В учебниках истории, по которым мы учились, говорилось, что Ленин открыл советы, открыл советскую власть как высшую форму демократии, неизмеримо более истинную, нежели буржуазный парламентаризм.

Эта ленинская мысль пала на исключительно благодатную почву.

Лживую буржуазную демократию в России на дух не принимали люди, которым идеи Ленина и его соратников были совсем не близки.

Вот в высшей степени характерная запись из дневников Блока:

 

«Почему “учредилка”? Потому что – как выбираю я, как все? Втемную выбираем, не понимаем. И почему другой может быть за меня? Я один за себя. Ложь выборная (не говоря о подкупах на выборах, которыми прогремели все их американцы и французы).
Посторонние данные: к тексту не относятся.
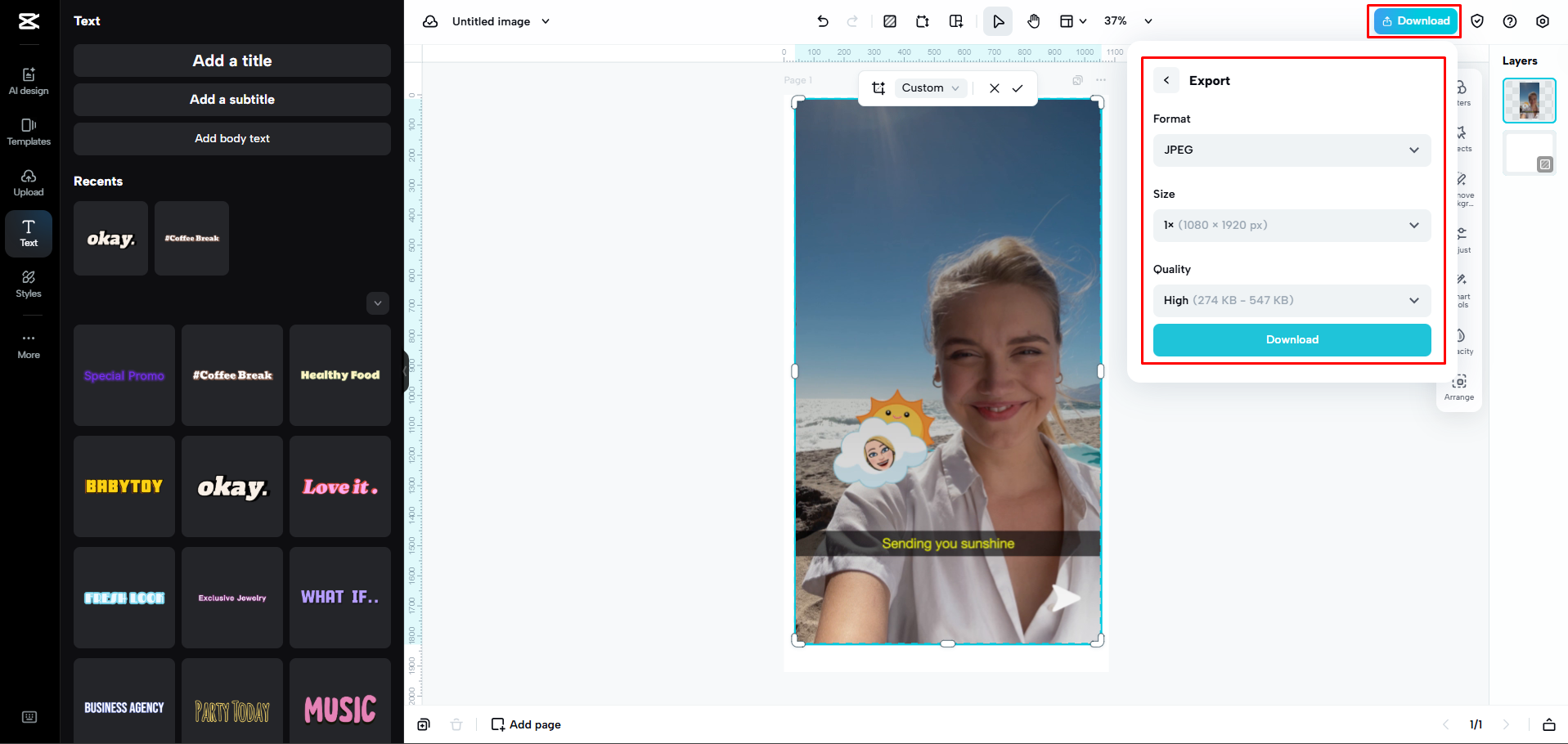Click the Download button in the Export panel

1291,339
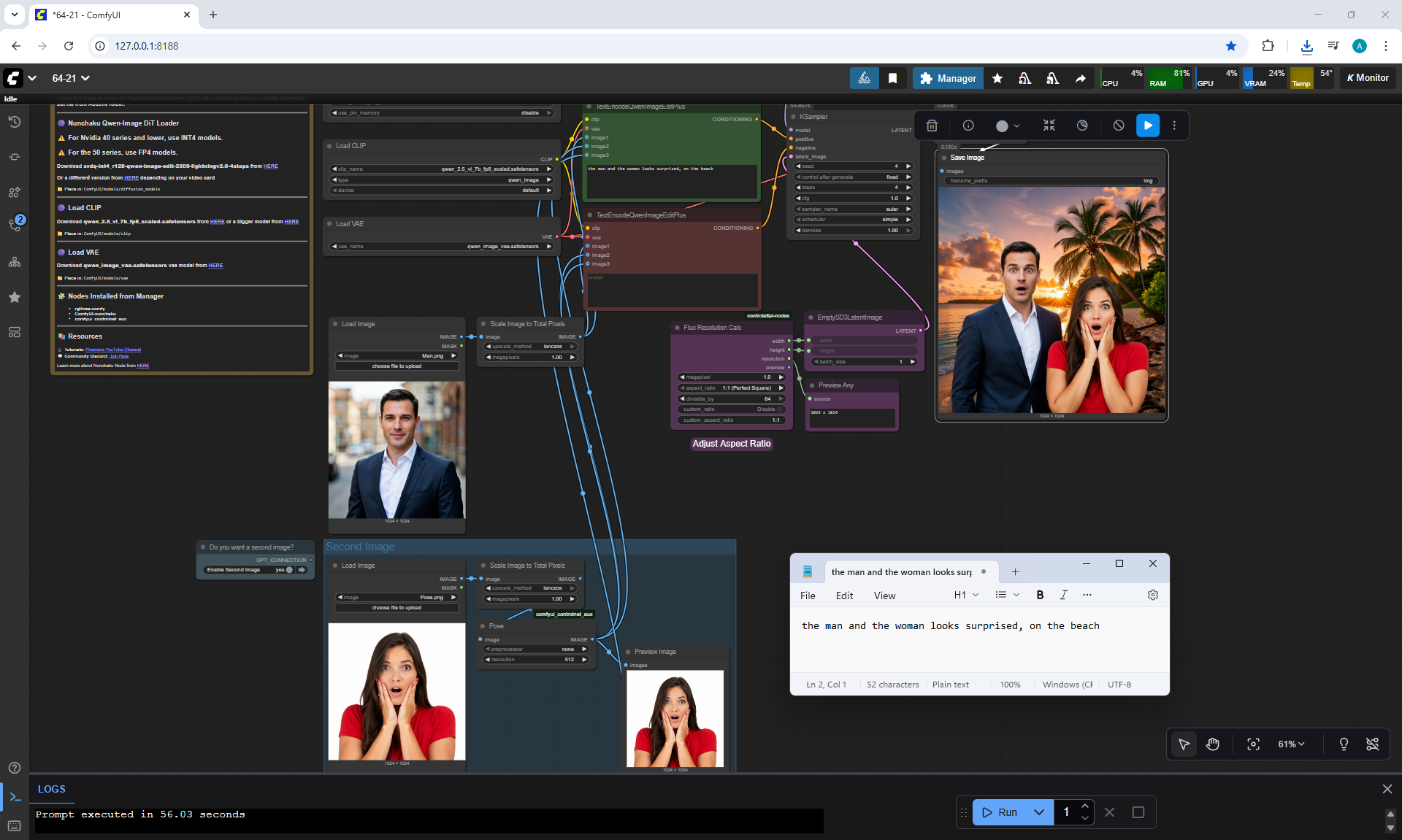
Task: Click choose file to upload for Man.png
Action: click(x=397, y=366)
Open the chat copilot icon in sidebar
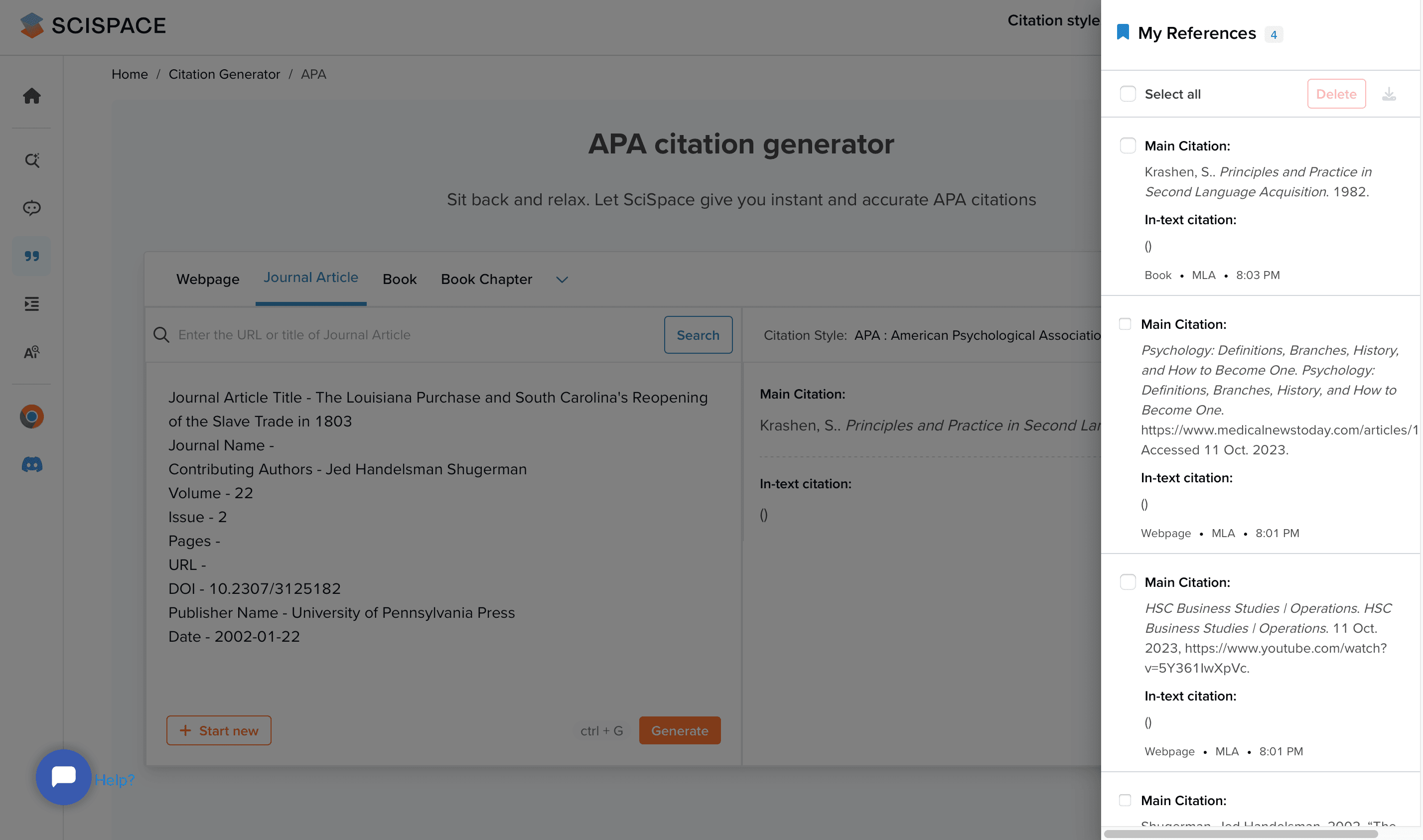The image size is (1423, 840). tap(32, 208)
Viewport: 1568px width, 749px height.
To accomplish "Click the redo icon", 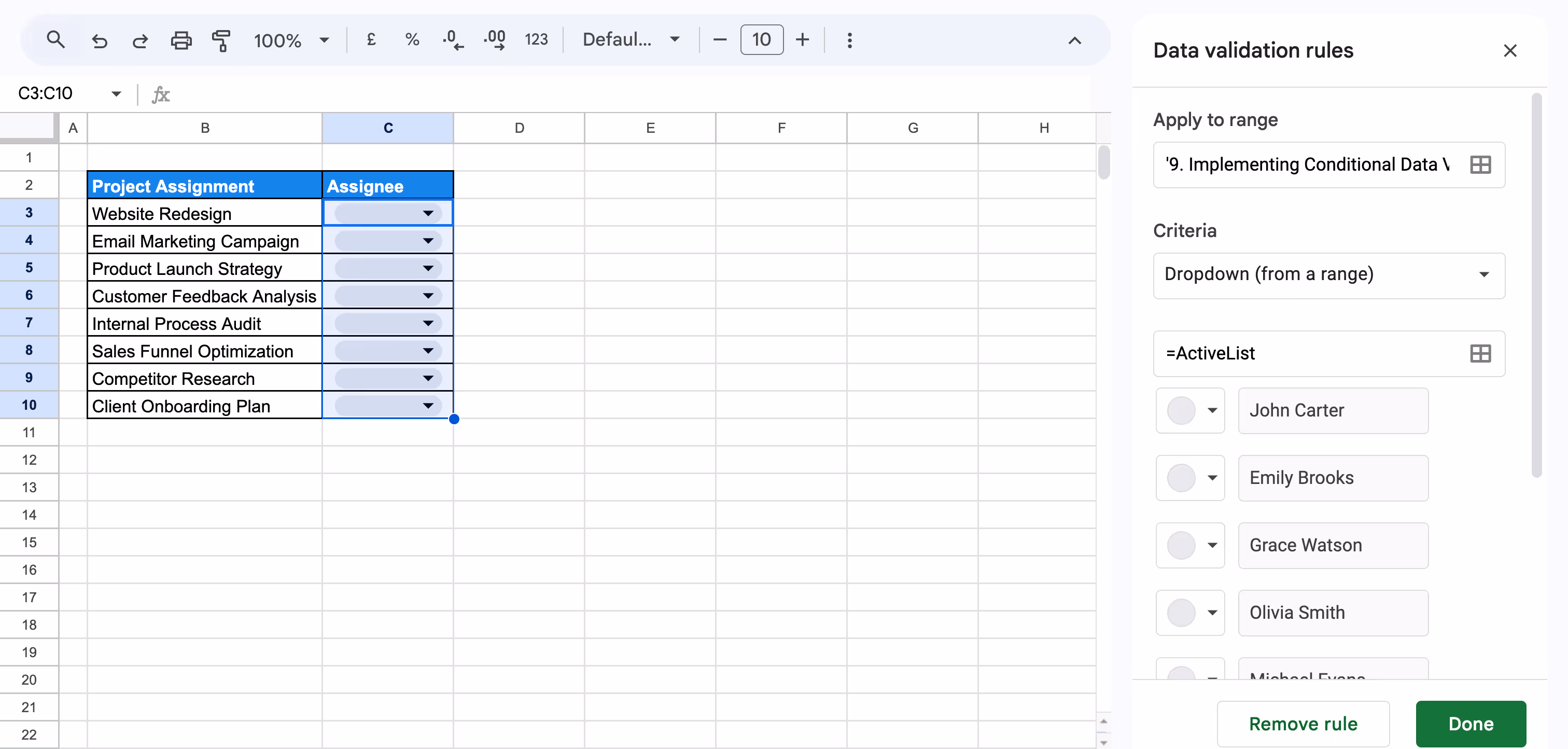I will [x=140, y=40].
Надо, чтобы маленькое было село, свой сход, своя церковь (одна, малая, белая), свое кладбище – маленькое. На это – Ольденбург: великая культура может быть только в великом государстве. Так было всегда. О, это было, было, проклятая историческая инерция. А должно ли так быть всегда?..

Инстинктивная ненависть к парламентам, учредительным собраниям и пр. Потому, что рано или поздно некий Милюков произнесет: “Законопроект в третьем чтении отвергнут большинством”.

Это ватерклозет, грязный снег, старуха в автомобиле, Мережковский в Таврическом саду, собака подняла ногу на тумбу, m-lle Врангель тренькает на рояле (бл... буржуазная), и все кончено...

Медведь на ухо. Музыка где у вас, тушинцы проклятые?

Если бы это – банкиры, чиновники, буржуа! А ведь это – интеллигенция!

Или и духовные ценности – буржуазны? Ваши – да.

Но “государство” (ваши учредилки) – не все.

Есть еще воздух.

 

И ты, огневая стихия,

Безумствуй, сжигая меня:

Россия, Россия, Россия,

Мессия грядущего дня!..»

 

(А. Блок. Собр. соч. в 8-и томах. Т. 8. М.-Л., 1963. С. 315)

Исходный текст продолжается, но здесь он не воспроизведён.